She left behind an unfinished novel and several other plays, including The Drinking Gourd and What Use Are Flowers?, with a range of content, from slavery to a post apocalyptic future.[6]
Raisin, a musical based on A Raisin in the Sun, opened in New York in 1973, winning the Tony Award for Best Musical, with the book by Nemiroff, music by Judd Woldin, and lyrics by Robert Britten.
A Raisin in the Sun was revived on Broadway in 2004 and received a Tony Award nomination for Best Revival of a Play. The cast included Sean "P Diddy" Combs as Walter Lee Younger Jr., Phylicia Rashad (Tony Award winner for Best Actress) and Audra McDonald (Tony Award winner for Best Featured Actress).[13] It was produced for television in 2008 with the same cast; the production garnered two NAACP Image awards.

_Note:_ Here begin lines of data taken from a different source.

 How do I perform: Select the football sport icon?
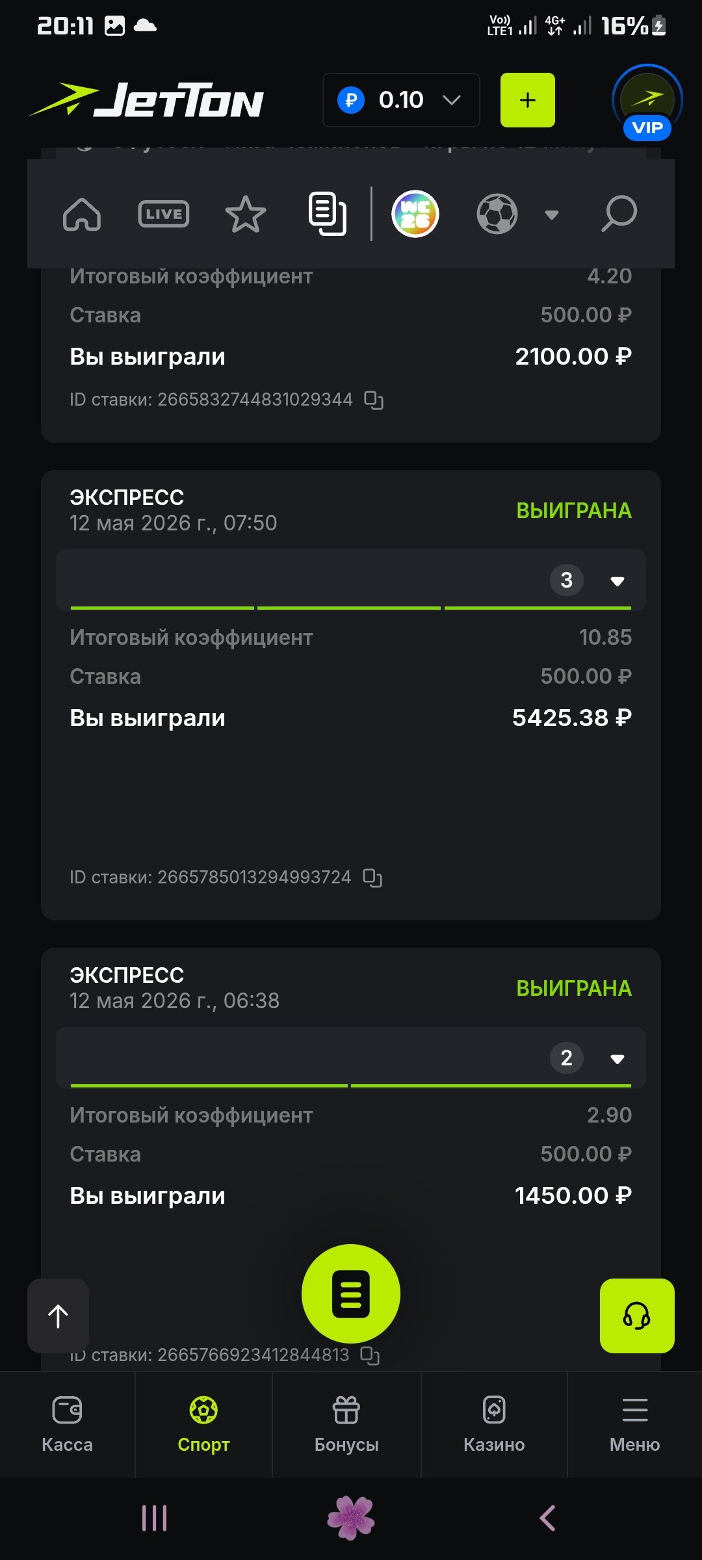(x=497, y=214)
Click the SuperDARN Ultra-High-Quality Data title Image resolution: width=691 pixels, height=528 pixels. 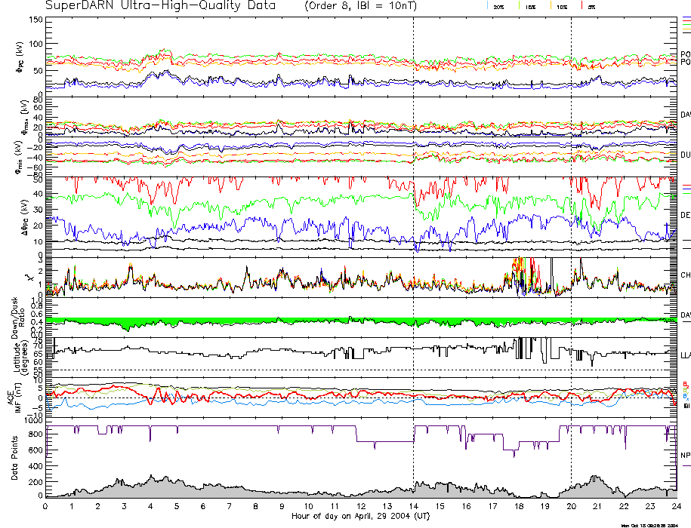coord(160,5)
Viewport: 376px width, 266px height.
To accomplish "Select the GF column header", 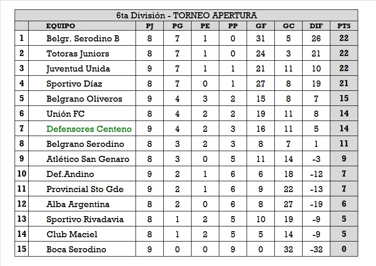I will click(x=260, y=26).

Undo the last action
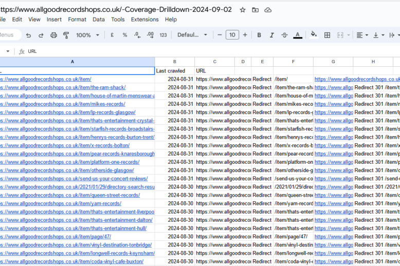(28, 35)
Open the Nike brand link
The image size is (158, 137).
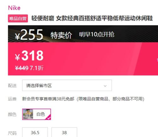click(14, 8)
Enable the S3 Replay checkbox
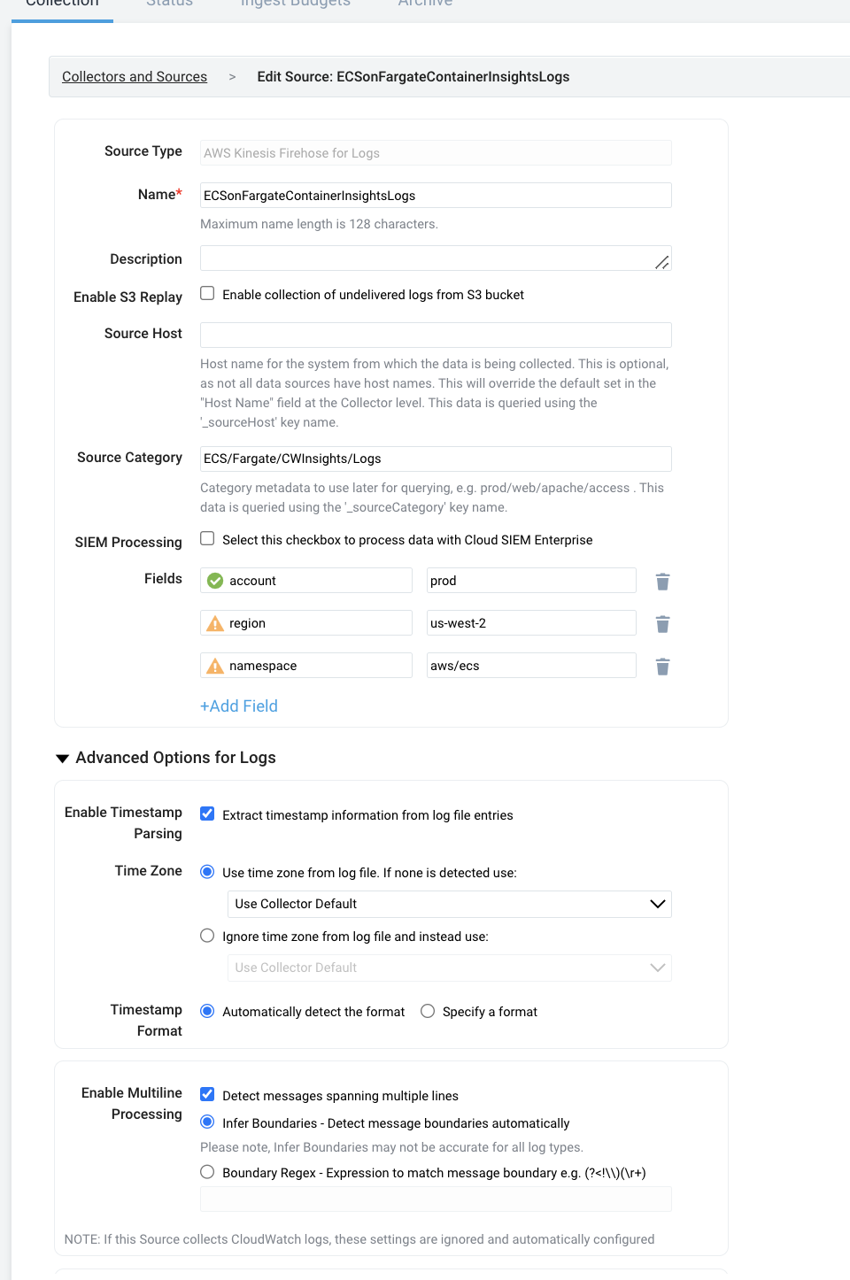Screen dimensions: 850x1280 coord(207,294)
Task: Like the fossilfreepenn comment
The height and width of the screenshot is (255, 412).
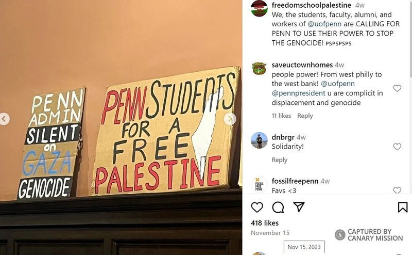Action: [x=397, y=190]
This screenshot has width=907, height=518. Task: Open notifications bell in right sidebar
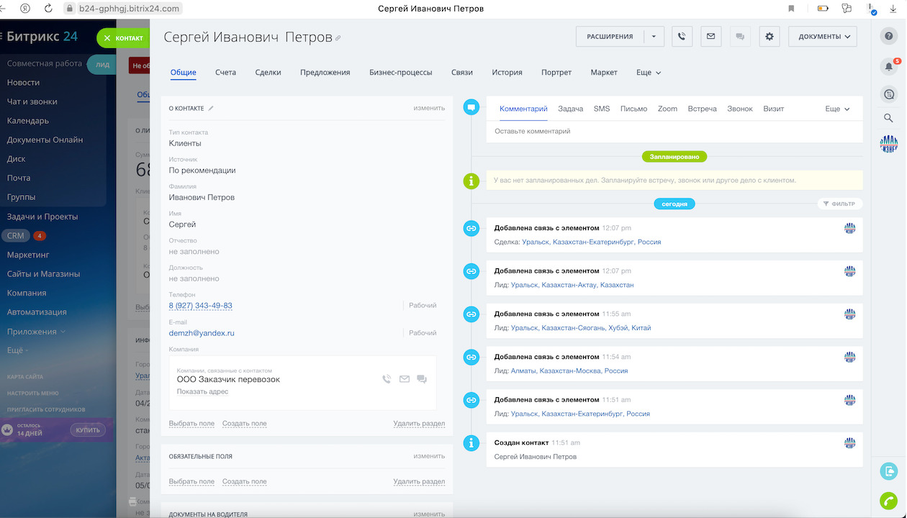(x=889, y=67)
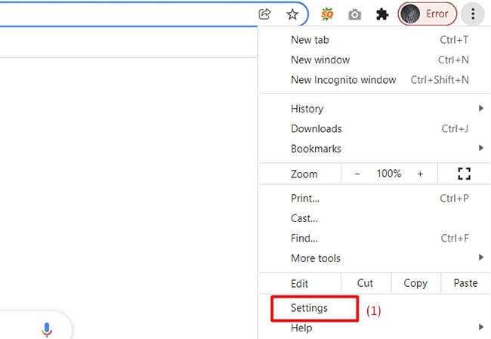491x339 pixels.
Task: Click the three-dot Chrome menu icon
Action: pyautogui.click(x=473, y=14)
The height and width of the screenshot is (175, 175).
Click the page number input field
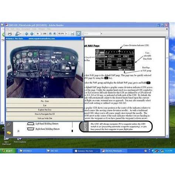pyautogui.click(x=38, y=34)
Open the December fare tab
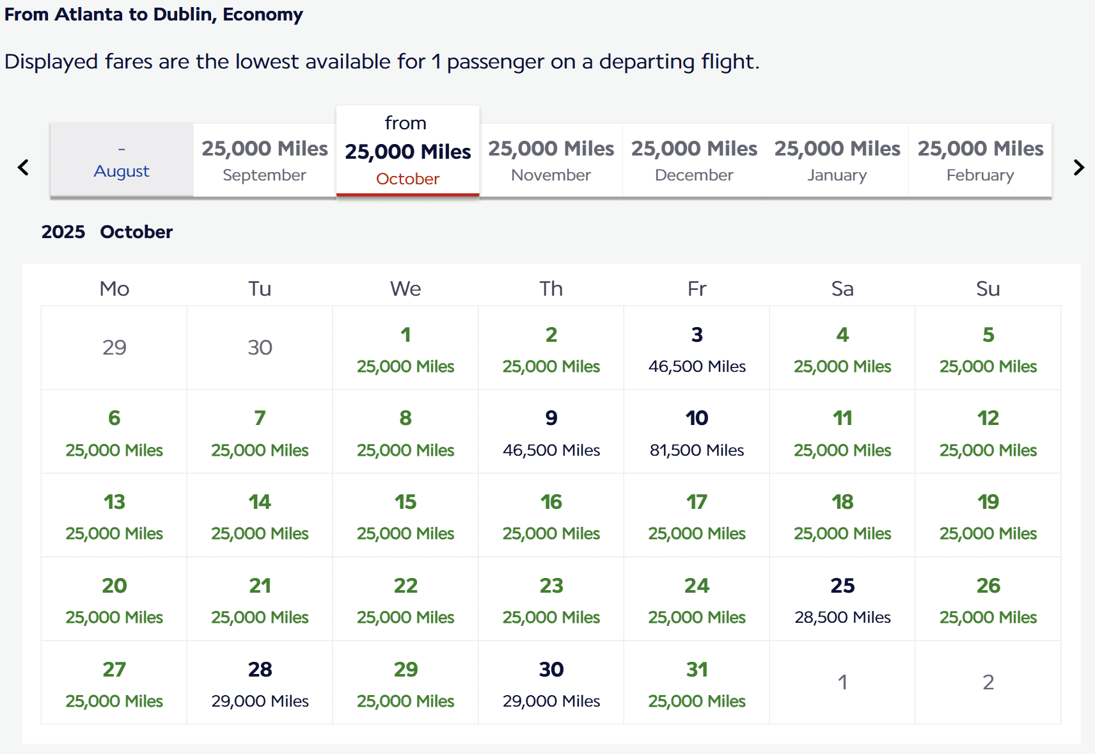 pyautogui.click(x=694, y=160)
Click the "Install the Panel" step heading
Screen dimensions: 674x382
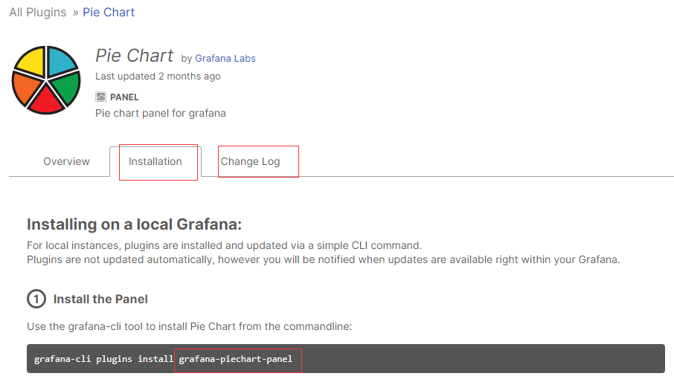click(100, 299)
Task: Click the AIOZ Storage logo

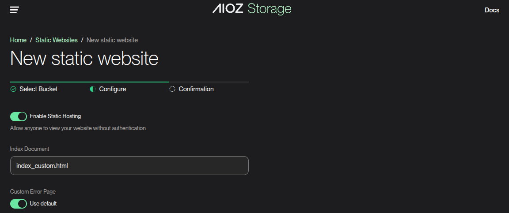Action: [252, 9]
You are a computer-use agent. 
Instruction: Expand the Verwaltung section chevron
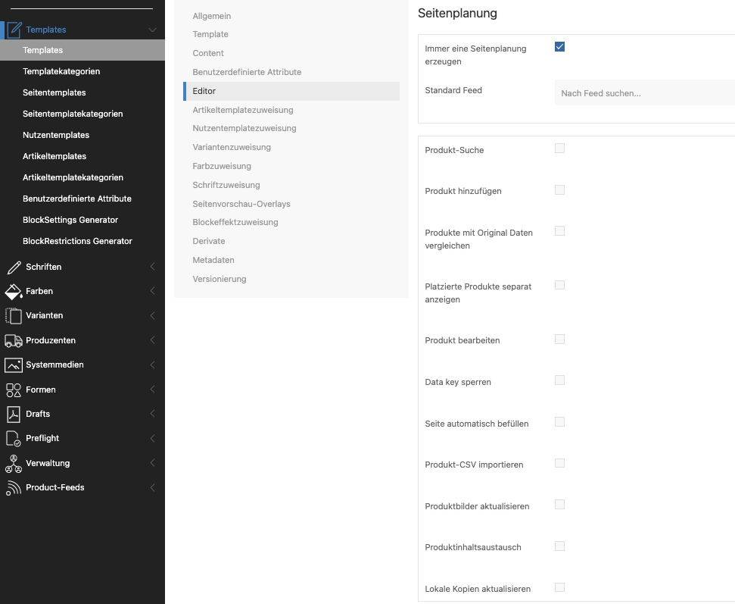pyautogui.click(x=153, y=463)
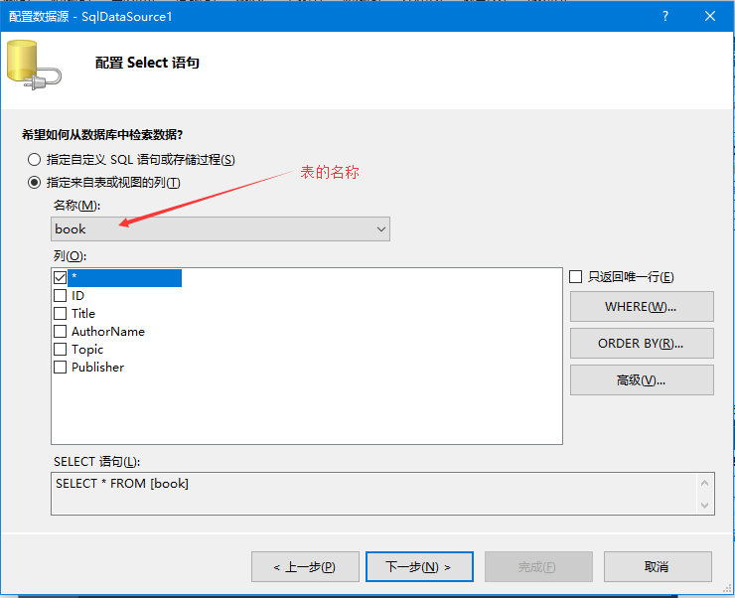Select the Publisher column checkbox
Image resolution: width=735 pixels, height=598 pixels.
point(61,368)
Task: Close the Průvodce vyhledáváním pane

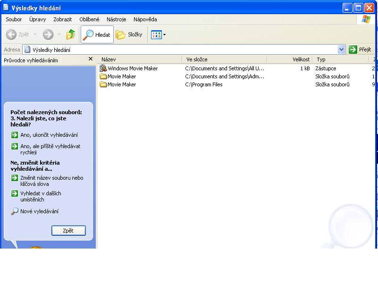Action: (x=91, y=59)
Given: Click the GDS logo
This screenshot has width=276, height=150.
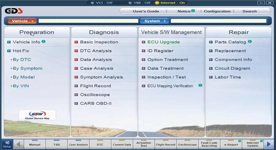Looking at the screenshot, I should (x=14, y=11).
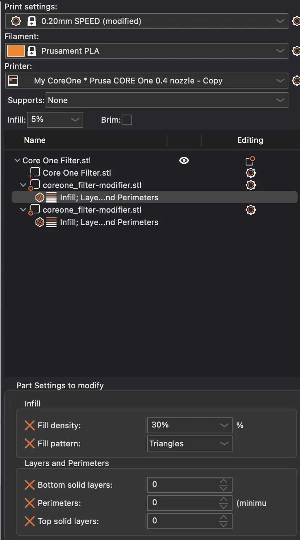The height and width of the screenshot is (540, 300).
Task: Click the printer icon in the Printer preset
Action: (13, 81)
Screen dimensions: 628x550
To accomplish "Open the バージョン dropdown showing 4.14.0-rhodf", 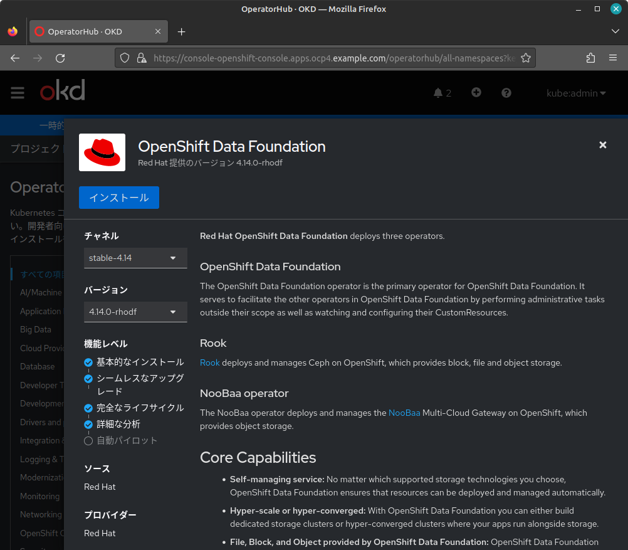I will (x=135, y=312).
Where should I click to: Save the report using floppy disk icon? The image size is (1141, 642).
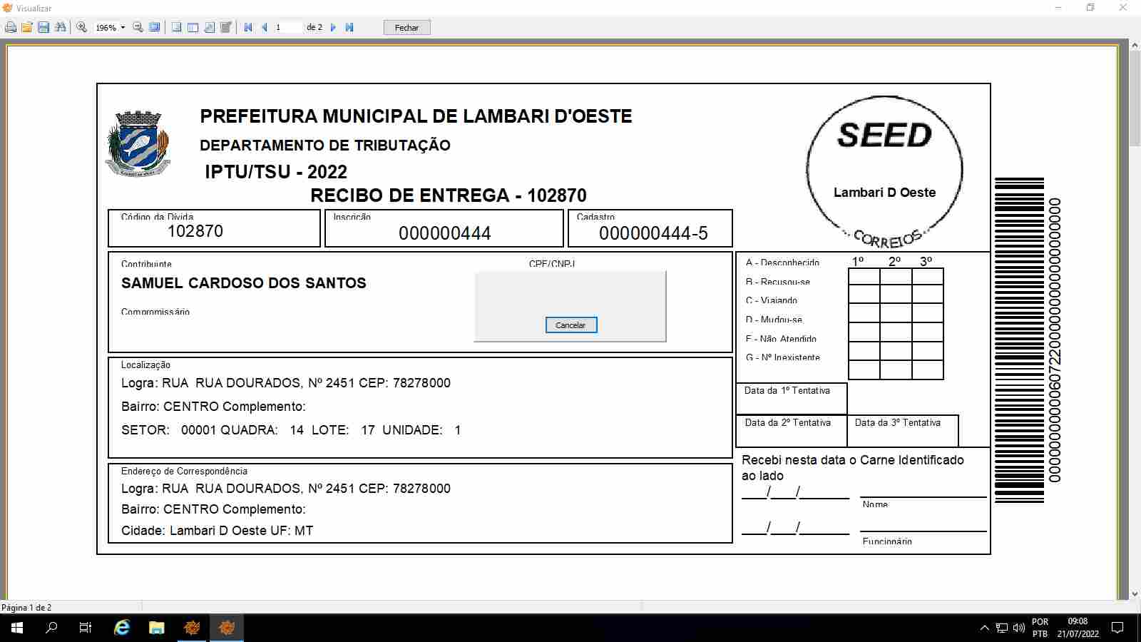tap(44, 27)
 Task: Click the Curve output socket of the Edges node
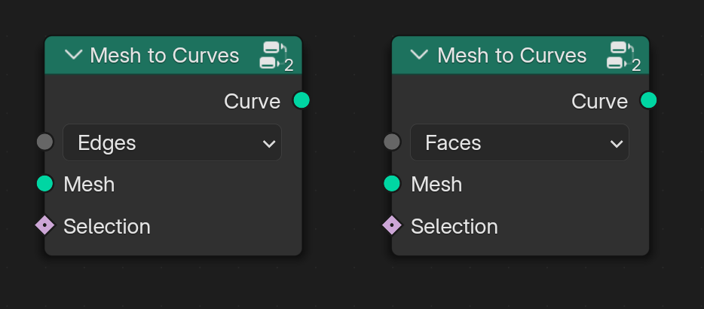(x=301, y=100)
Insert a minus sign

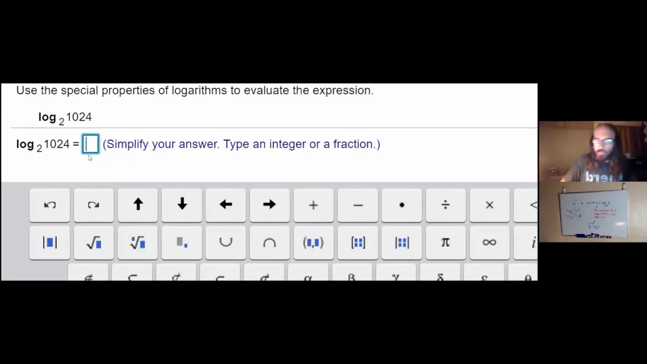tap(358, 205)
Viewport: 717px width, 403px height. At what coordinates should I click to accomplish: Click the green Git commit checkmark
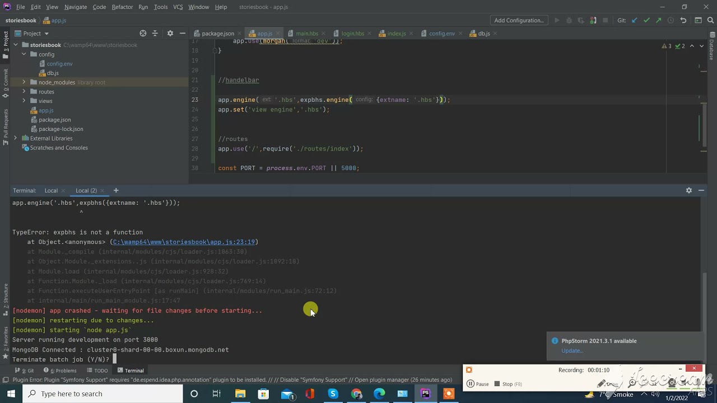click(x=646, y=21)
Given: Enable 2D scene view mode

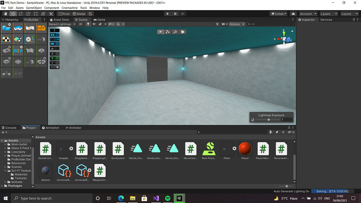Looking at the screenshot, I should 81,24.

Hansberry contributed to the understanding of abortion, discrimination, and Africa. She joined the Daughters of Bilitis and contributed letters to their magazine, The Ladder, in 1957 that addressed feminism and homophobia.
In San Francisco, The Lorraine Hansberry Theatre, which specializes in original stagings and revivals of African-American theatre, is named in her honor. Singer and pianist Nina Simone, who was a close friend of Hansberry, used the title of her unfinished play to write a civil rights-themed song "To Be Young, Gifted and Black" together with Weldon Irvine. The single reached the top 10 of the R&B charts.[14] A studio recording by Simone was released as a single and the first live recording on October 26, 1969 was captured on Black Gold (1970).
She is the first cousin of director and playwright Shauneille Perry, whose eldest child is named after her. Her grandniece is actress Taye Hansberry. Her cousin is the flautist, percussionist, and composer Aldridge Hansberry. Lincoln University's first-year female dormitory is named Lorraine Hansberry Hall.[15] There is a school in the Bronx called Lorraine Hansberry Academy and an elementary school in St. Albans, New York named after the famous author and playwright.
In 2002, scholar Molefi Kete Asante listed Lorraine Hansberry on his list of 100 Greatest African Americans.[16]
Both A Raisin in the Sun and A Sign in Sidney Brustein's Window are staples of high school English classrooms. A Raisin in the Sun famously opens with Langston Hughes' poem "Harlem".